Young Adult Fiction 2301
Famously Infamous
Overall rating 
 
3.7
Plot 
 
3.0
Characters 
 
4.0
Writing Style 
 
4.0

This dark and gritty urban fantasy is the third book in Sherrilyn Kenyon’s appeal to a more PG-13 audience. (I hadn't read the previous two books, but I have read several from her adult paranormal romances that occur in the same universe, and introduce many of the overlapping characters.) While it did take a while to center myself, I would argue that there is effort put forth to make this book stand somewhat sufficiently on its own.

Nick Gautier isn't your typical angsty teen from the wrong side of the tracks. He’s also half-demon, and it’s his alleged destiny to destroy the world. Assuming the world doesn't destroy him first.

Here's Nick in a nutshell:

“My name is Nick Gautier and this is the story of my life.

First off, get the name right. It’s pronounced Go-shay not Go-tee-ay or Goat-chay (that has an extra H in it and as my mom says we’re so poor we couldn't afford the extra letter). I’m not some fancy French fashion designer. I’m just a regular kid… well as regular as someone with a stripper for a mother and a career felon for a father can be.”

Nick, as followers of the series already know, is scathingly sarcastic yet uniquely noble. As far as male teen heroes go, you couldn't ask for much better or more believable—supernatural influences notwithstanding. While he is our primary point of view character, Kenyon doesn’t shy away from using an array of different peripheral characters to further her storytelling. The pacing is swift, the characterization consistent, and the actions scenes abundant. I particularly enjoyed the array of support that Nick has unwittingly built up and how it comes into play as he winds up in a few brutal bouts of trouble.

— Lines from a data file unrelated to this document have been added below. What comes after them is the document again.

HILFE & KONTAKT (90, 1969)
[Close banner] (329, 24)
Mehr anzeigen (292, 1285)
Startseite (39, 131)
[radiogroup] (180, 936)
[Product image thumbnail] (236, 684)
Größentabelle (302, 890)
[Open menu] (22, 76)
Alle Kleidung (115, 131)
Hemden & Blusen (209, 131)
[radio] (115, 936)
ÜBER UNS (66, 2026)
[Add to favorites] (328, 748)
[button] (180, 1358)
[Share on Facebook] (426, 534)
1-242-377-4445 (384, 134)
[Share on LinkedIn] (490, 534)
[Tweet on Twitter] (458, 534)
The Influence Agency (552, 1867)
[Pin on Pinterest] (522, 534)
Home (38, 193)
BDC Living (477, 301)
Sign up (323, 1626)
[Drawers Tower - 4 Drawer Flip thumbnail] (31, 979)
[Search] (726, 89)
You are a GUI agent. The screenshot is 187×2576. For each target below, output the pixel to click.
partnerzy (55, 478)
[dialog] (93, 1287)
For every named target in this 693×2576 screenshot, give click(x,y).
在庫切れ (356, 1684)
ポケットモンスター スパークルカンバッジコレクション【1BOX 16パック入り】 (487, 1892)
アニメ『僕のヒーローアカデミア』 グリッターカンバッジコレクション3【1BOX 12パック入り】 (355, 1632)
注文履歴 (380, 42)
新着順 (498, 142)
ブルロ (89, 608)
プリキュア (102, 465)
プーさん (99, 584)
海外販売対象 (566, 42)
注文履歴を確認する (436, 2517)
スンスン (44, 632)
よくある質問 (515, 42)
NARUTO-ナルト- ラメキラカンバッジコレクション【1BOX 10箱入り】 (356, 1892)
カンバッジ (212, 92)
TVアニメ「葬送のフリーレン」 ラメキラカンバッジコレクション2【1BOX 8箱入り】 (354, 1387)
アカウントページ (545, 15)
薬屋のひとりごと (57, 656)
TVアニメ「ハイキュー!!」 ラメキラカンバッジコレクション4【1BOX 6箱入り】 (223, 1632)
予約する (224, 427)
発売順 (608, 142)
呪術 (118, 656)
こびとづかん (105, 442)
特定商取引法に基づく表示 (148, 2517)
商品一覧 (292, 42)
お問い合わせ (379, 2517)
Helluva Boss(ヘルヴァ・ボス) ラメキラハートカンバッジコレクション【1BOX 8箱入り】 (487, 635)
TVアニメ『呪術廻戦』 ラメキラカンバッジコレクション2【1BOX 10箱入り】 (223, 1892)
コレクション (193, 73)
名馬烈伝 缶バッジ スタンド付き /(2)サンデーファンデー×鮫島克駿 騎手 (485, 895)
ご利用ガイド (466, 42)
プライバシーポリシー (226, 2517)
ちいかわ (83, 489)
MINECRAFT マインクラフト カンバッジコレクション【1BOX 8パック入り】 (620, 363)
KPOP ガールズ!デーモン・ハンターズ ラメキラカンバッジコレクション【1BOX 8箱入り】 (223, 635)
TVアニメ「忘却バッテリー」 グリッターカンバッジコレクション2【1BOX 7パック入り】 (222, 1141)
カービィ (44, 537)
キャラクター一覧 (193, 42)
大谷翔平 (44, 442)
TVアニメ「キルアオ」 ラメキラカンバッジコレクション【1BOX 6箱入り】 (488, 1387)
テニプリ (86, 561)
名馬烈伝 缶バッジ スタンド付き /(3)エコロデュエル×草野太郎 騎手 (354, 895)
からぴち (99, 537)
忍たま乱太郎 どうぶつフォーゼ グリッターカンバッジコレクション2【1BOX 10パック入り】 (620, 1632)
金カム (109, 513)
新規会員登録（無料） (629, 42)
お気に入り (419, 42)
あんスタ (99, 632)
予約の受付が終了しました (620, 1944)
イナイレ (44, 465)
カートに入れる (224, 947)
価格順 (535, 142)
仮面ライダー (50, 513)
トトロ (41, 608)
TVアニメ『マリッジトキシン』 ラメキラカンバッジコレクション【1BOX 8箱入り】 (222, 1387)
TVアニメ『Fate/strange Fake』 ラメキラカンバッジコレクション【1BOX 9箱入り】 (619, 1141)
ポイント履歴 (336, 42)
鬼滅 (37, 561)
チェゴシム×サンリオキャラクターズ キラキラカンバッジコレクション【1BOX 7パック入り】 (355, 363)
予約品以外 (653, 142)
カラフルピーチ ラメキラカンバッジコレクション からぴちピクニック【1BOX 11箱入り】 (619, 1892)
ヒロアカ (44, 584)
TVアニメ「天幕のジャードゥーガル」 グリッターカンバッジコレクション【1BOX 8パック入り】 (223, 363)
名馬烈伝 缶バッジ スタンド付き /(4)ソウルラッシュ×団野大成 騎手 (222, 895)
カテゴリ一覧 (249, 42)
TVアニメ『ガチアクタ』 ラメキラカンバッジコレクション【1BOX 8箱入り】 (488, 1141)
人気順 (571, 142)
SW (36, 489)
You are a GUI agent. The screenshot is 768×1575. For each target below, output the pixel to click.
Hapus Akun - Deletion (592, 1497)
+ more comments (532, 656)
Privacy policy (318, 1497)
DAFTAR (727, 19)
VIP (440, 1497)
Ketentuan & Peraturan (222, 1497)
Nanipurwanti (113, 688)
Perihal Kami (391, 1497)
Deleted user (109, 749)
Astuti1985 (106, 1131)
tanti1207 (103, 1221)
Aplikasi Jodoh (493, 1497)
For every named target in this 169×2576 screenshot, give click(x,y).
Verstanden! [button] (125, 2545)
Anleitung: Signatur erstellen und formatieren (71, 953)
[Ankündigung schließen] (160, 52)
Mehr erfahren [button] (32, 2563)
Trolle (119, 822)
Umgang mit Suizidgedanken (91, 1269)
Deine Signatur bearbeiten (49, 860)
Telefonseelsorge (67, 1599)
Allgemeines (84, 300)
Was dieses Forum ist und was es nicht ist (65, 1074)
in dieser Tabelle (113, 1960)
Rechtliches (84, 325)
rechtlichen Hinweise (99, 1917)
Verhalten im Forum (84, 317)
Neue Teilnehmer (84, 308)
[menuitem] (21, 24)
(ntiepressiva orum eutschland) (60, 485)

Themes of bullying and suicide prevention run through and through in this plot arc. Kenyon’s maternal side comes out loud and strong as the narrative repeatedly stresses the underlying value of life and the potential for even minor interventions to turn the tide in someone’s personal struggle. While the extent of these “teachable moments” sometimes comes off a bit heavy-handed, this reader greatly respects that the author takes seriously her potential to influence an impressionable YA audience. She’s not simply seeking to entertain them, she’s striving to get them thinking (and coping with adolescence) more effectively.

The biggest drawback to this book? Nick’s mother. -_-
Cherise swings from smotheringly hyper-maternal to dementedly accusatory and back at the drop of a hat. On top of that, she has to be the worst judge of character in the history of literature. >.< Every time she's in a scene, I want to smack her upside the head with my shoe.